According to the rule book, an individual has to provide his/her pan card if the amount of cash to be deposited in a day is more than ₹50,000. One has to report to Income Tax authorities for cash deposit of more than ₹5 lakhs, and through Cash Transaction Report (CTR) for an amount more than ₹10 lakh.

However, the sting operation by Cobrapost found out that many private sector banks floated the rule and turned black money to white, accepting cash amounting to lakhs.

"Our investigation, conducted across dozens and dozens of branches of these banks and their insurance affiliates, across all five zones of the country, revealed these shocking facts that these money laundering practices are part of a standard set of procedures within these banks," Cobrapost Editor Anirudh Bahl told reporters on Thursday.

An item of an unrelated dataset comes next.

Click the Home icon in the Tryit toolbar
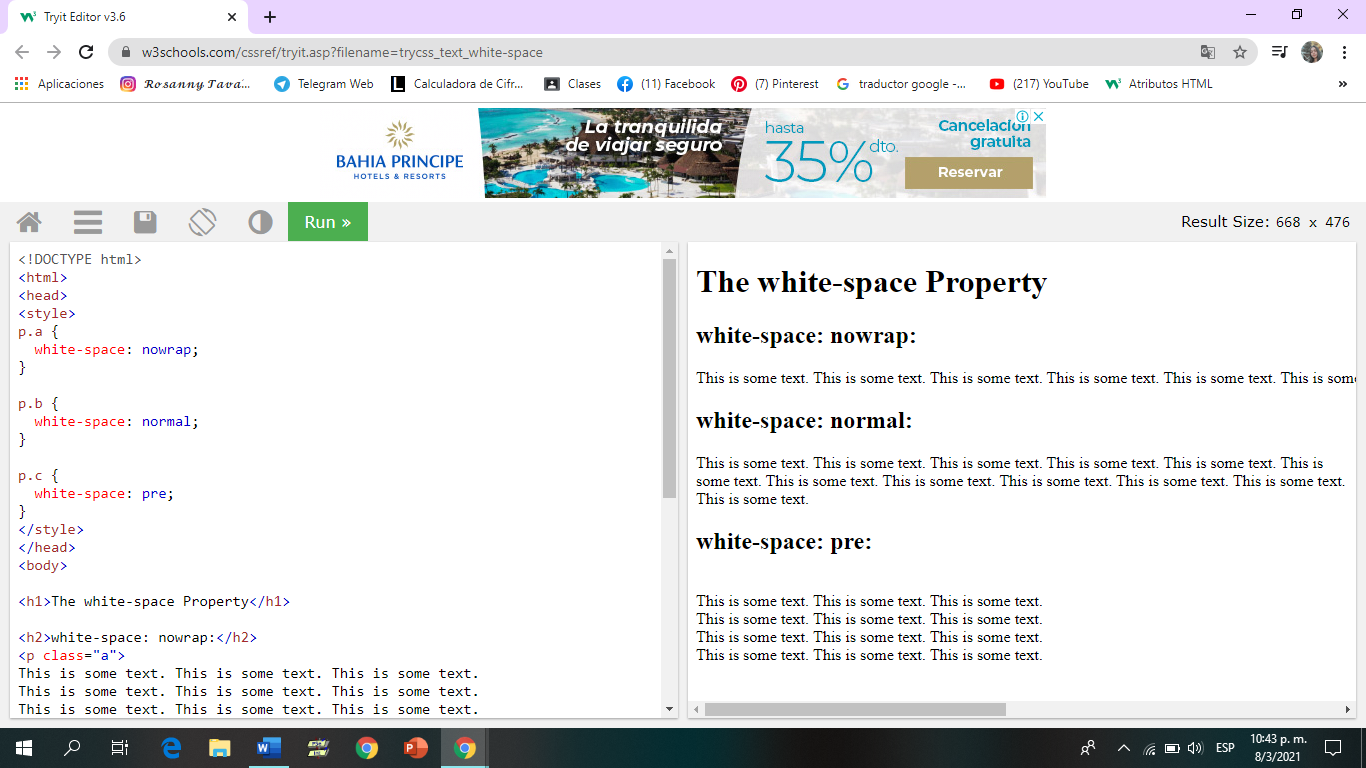The height and width of the screenshot is (768, 1366). pyautogui.click(x=29, y=222)
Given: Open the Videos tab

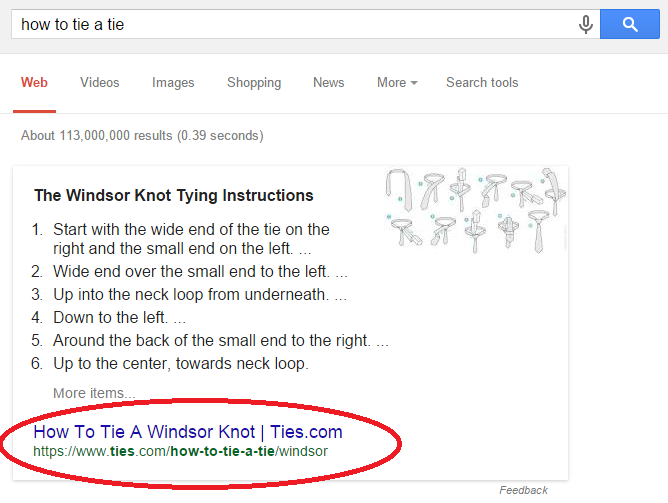Looking at the screenshot, I should pos(100,82).
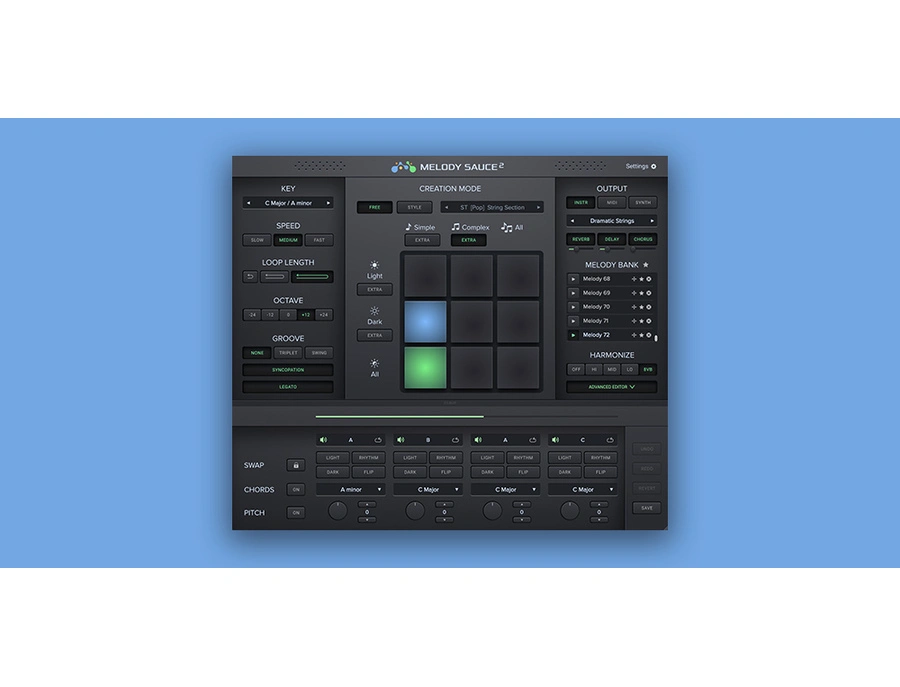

Cobrapost alleged that these private sector banks launder black money in the following manner:

1) Accept huge amounts of cash and invest it in insurance products and gold.

2) Open an account to route the cash into various investment schemes of the bank.

3) Do it even without the mandatory PAN card or adhering to the KYC norms laid down by the Reserve Bank Of India.

4) Split the money into tranches to get it into the banking system without being detected.

5) Use "benami" accounts to facilitate the conversion of black money.

6) Use accounts of other customers to channelize the black money into the system for a fee.

7) Get demand drafts made for the client either from their own banks or from other banks to facilitate investment without it showing up in the client's account.

8) Keep the identity of the investor/depositor secret.

9) Open multiple accounts and close them at will to facilitate the investment of black money.

10) Invest black money in multiple instruments in the names of different individuals, not necessarily drawn from among the family.

11) Allot lockers for the safekeeping of the illegitimate cash, including special large size lockers to accommodate crores of hard cash.

12) Personally come to the residence of the client to take the black money deal forward and collect the cash, even bring along counting machine.

13) Use provisions like Form 60 to deposit the illegitimate cash into the account to route it into investment.

14) Help the client transfer black money abroad through NRE (Non-Resident External)/NRO (Non-Resident Ordinary) account transfer.

Meanwhile, the money laundering allegation has taken a toll on the stocks of HDFC Bank, ICICI Bank and Axis Bank for the second consecutive day. Goldman Sachs also said that the growth of the private sector lenders could be hit hard if the allegation turns out true.

Stocks of ICICI Bank fell 3.9 percent, while HDFC Bank and Axis Bank dropped 1.5 percent and 1 percent, respectively, due to the uncertainty created by the regulatory probe into money laundering practices, reported Reuters on Friday.